Example Analysis

Table of Contents

MAPLE utilizes a set of correlated instrumental SNPs and self-adaptively determines the sample structure as well as multiple pleiotropic effects, both of which are commonly encountered in MR analysis. MAPLE can be used straightforward regardless of the proportion of sample overlap between the exposure GWAS and the outcome GWAS, which first accurately estimates the error matrix parameter using data from genome-wide summary statistics, then places the inference of the causal effect into a likelihood framework, accompanied by a scalable sampling-based algorithm to obtain calibrated p-values. This tutorial is the example analysis with MAPLE. Before running the tutorial, make sure that the MAPLE package is successfully installed. Please see the link for the installation instructions. The example data for the tutorial can be downloaded in this link.

A simulated data example #

We conducted the null simulations based on the realistic genotypes from UK Biobank n1 = n2 = 20,000 on chr 1.

Step 1: Estimation of error matrix parameter #

The function est_SS can estimate the parameter Ω using to account for sample structure (e.g., population stratification, cryptic relatedness, and sample overlap).

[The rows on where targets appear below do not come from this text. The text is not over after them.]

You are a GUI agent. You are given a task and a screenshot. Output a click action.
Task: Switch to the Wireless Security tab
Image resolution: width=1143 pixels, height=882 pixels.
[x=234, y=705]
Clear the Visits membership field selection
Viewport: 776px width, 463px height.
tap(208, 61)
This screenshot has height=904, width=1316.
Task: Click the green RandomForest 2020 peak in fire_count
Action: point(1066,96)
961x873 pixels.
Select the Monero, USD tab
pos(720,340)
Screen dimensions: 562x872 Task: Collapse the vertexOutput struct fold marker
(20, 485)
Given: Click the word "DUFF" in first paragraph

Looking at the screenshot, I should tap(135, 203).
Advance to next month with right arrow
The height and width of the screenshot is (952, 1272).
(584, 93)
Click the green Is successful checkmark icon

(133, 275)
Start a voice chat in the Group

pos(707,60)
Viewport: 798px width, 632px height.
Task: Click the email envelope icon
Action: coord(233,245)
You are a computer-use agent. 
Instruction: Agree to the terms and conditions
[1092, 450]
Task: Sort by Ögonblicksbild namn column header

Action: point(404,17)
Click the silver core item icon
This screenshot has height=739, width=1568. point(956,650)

We used 20.03 seconds on Windows 11 in this step.

library(Rcpp)
library(RcppArmadillo)
library(RcppDist)
library(magrittr)
library(data.table)
library(MAPLE)
#load the summary data for exposure and outcome
exp = fread(paste0("betax.assoc.txt"),head=T)
exp_raw = exp[,c("rs","beta","se","af","allele1","allele0","p_wald","n_obs")] 
colnames(exp_raw) = c("SNP","b","se","frq_A1","A1","A2","P","N")
out = fread(paste0("betay.assoc.txt"),head=T)
out_raw = out[,c("rs","beta","se","af","allele1","allele0","p_wald","n_obs")] 
colnames(out_raw) = c("SNP","b","se","frq_A1","A1","A2","P","N")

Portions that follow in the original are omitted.